• [Set problem]:
Render the material, from its first line through the line containing "(x=245, y=332)", as a Markdown table with a numbered column headed Row and a column headed Material line, skipping blank lines. Omit the pictures.

• [Supplied records]:

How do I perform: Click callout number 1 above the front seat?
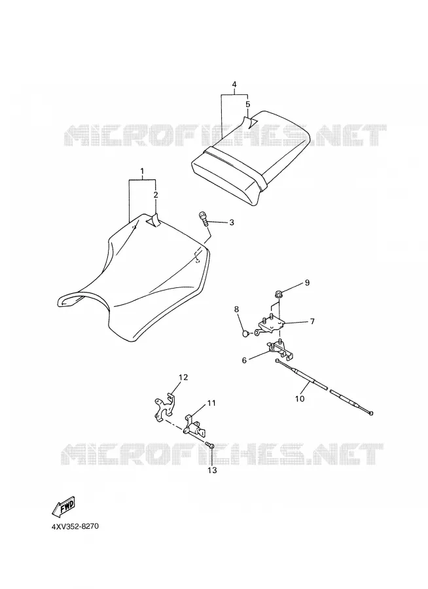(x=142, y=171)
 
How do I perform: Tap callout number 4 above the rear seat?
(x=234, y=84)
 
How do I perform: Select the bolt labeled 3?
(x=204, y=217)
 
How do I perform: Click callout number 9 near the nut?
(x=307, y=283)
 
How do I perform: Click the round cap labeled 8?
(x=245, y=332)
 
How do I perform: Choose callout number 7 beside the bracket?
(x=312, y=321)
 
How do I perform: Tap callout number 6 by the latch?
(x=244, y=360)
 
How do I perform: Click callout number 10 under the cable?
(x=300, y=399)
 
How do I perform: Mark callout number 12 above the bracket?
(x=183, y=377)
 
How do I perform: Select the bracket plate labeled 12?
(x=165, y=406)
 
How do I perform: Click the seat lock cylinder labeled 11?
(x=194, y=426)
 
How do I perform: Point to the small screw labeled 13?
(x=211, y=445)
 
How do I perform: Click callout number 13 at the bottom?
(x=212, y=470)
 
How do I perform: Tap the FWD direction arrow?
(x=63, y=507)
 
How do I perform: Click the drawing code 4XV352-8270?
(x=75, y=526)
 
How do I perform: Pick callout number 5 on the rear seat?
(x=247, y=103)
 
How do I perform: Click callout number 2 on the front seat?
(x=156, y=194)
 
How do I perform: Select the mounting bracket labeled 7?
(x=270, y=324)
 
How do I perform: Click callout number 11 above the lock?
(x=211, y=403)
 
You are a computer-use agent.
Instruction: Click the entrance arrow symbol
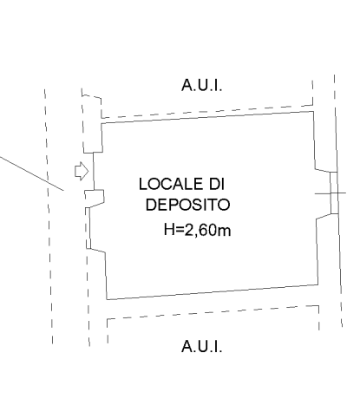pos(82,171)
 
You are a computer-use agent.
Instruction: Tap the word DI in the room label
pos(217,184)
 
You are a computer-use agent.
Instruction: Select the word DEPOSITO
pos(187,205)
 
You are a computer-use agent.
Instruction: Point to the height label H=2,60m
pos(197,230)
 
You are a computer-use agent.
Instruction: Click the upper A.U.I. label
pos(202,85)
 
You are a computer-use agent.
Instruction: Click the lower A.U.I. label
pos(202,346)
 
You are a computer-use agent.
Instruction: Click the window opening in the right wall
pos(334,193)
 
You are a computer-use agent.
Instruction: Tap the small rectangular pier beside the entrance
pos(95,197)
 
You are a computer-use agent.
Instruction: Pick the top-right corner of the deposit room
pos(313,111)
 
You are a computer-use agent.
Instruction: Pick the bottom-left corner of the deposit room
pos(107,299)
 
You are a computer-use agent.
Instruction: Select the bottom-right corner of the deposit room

• [Answer to this problem]:
| Row | Material line |
|---|---|
| 1 | How do I perform: Click callout number 1 above the front seat? |
| 2 | (x=142, y=171) |
| 3 | How do I perform: Tap callout number 4 above the rear seat? |
| 4 | (x=234, y=84) |
| 5 | How do I perform: Select the bolt labeled 3? |
| 6 | (x=204, y=217) |
| 7 | How do I perform: Click callout number 9 near the nut? |
| 8 | (x=307, y=283) |
| 9 | How do I perform: Click the round cap labeled 8? |
| 10 | (x=245, y=332) |